# YOUR TASK:
Where does the word "agent" show up in the records? Copy every line that has it.

# INFORMATION:
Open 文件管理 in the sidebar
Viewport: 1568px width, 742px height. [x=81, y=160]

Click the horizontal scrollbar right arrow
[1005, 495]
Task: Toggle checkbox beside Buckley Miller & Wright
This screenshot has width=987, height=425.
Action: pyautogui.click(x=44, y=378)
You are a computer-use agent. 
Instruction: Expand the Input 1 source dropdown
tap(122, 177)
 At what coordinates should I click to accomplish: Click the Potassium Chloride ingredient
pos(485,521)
* * *
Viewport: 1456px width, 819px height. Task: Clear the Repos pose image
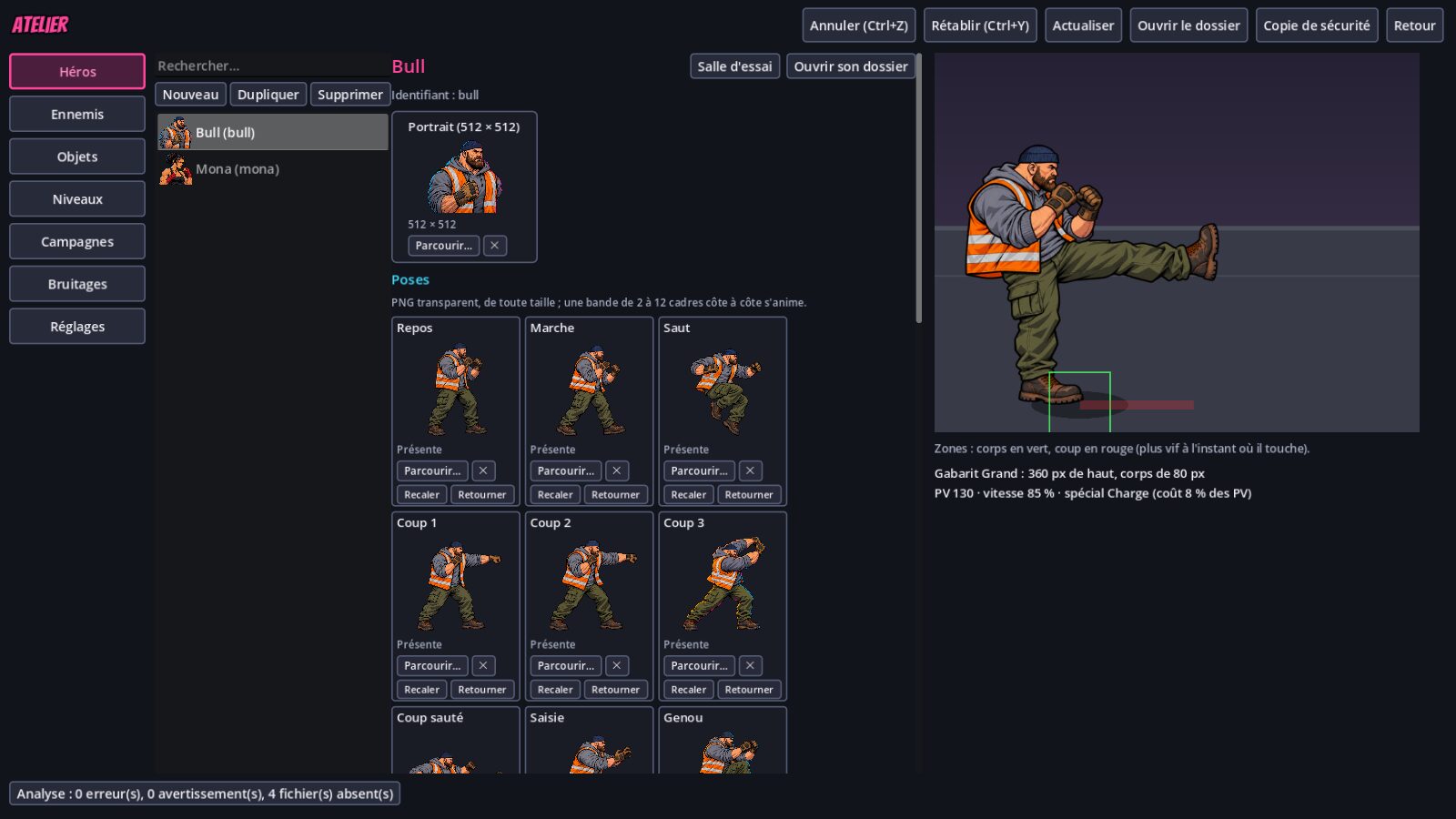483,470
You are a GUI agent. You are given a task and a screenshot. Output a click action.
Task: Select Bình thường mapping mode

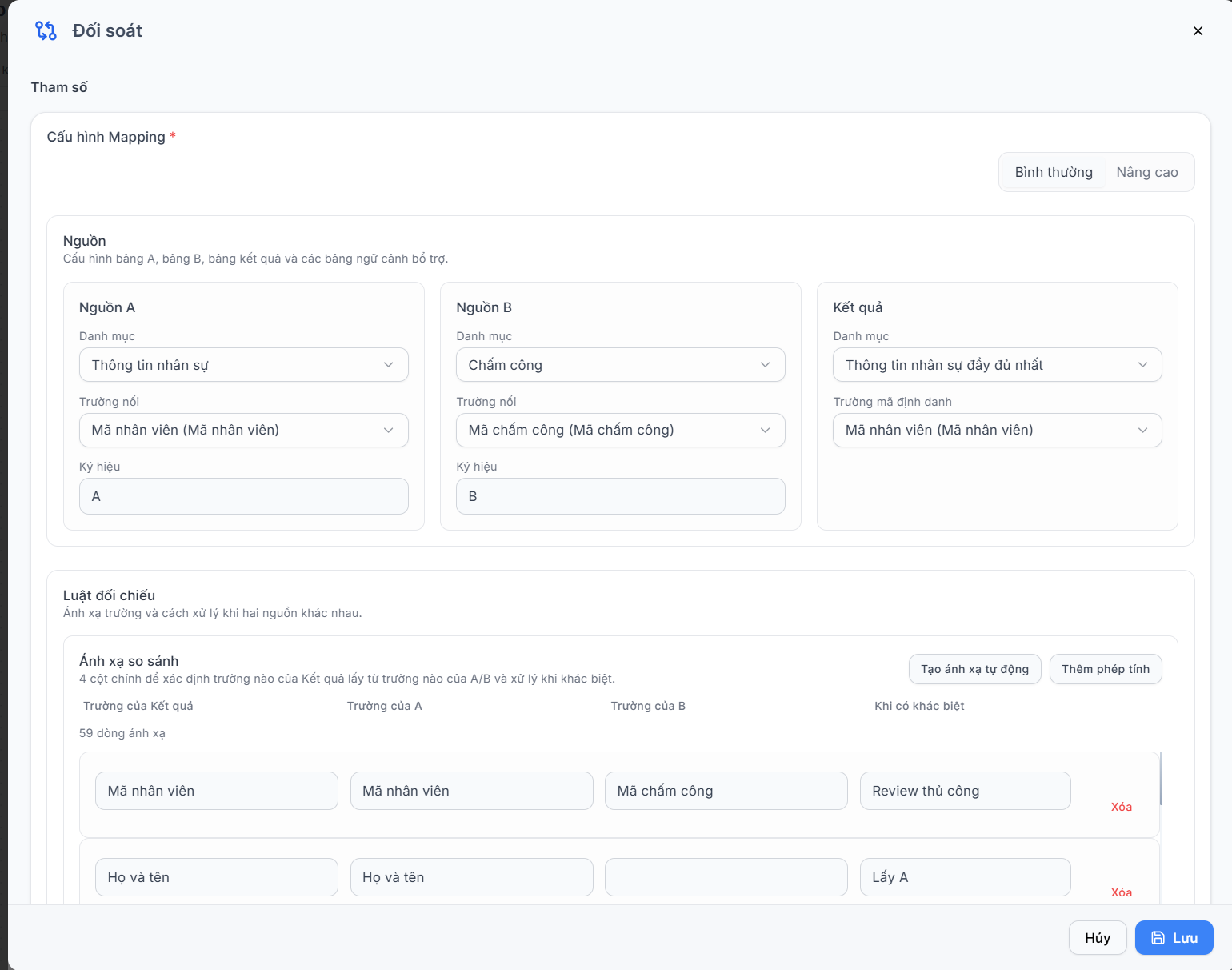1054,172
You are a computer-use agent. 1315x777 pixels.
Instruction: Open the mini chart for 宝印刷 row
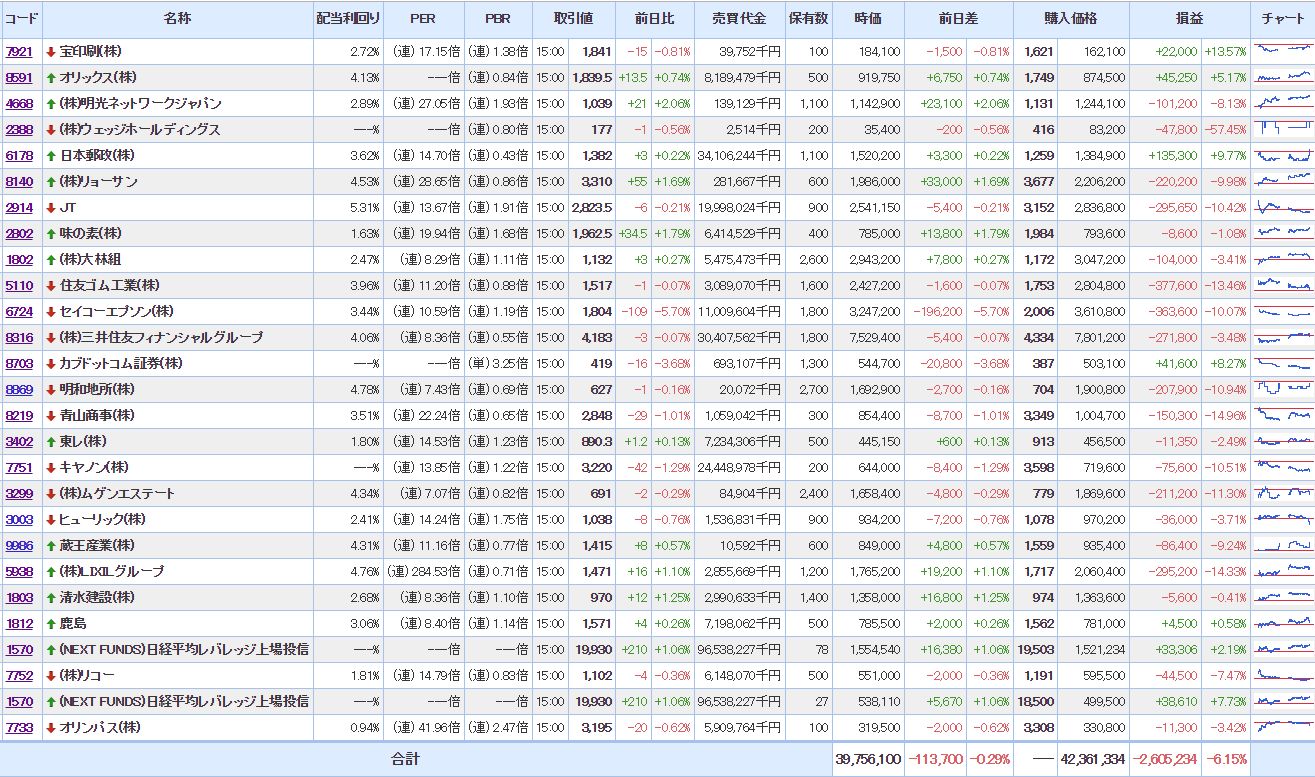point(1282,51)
* * *
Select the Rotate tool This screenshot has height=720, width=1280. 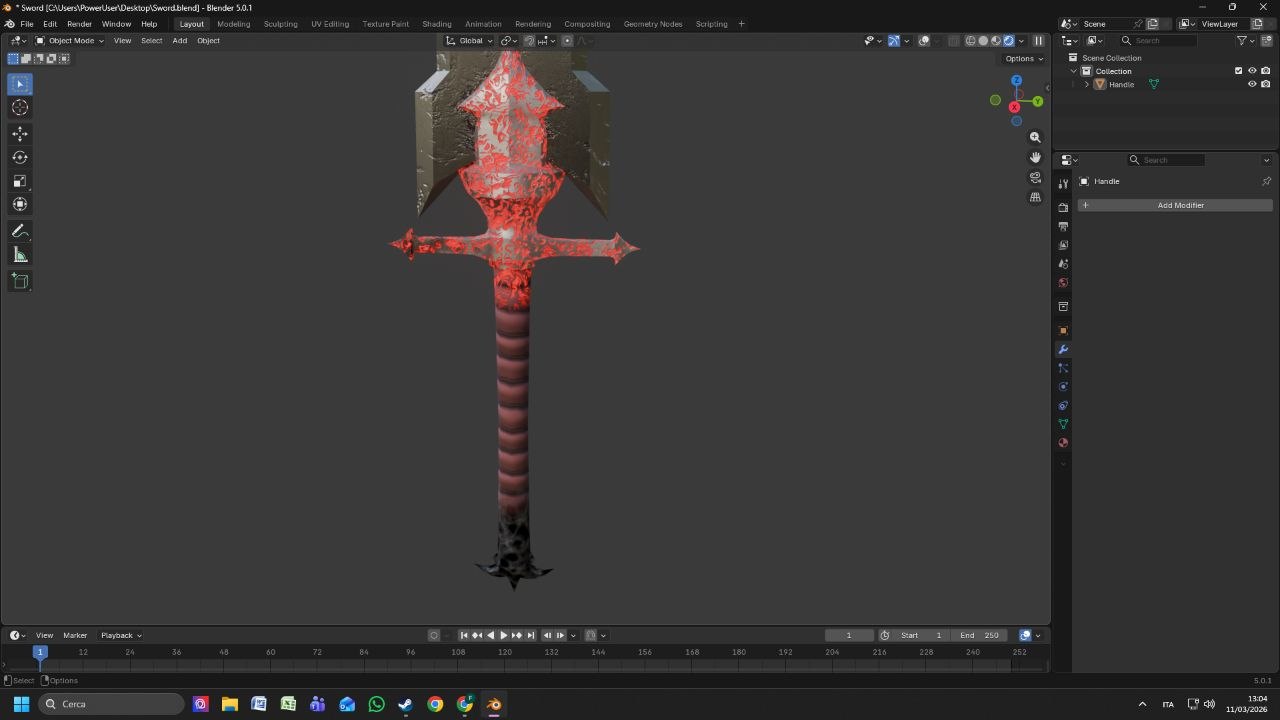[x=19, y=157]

# YOUR SOLUTION:
You are a computer-use agent. 
You are a GUI agent. You are given a task and a screenshot. Output a click action.
You are a computer-use agent. 1315x777 pixels.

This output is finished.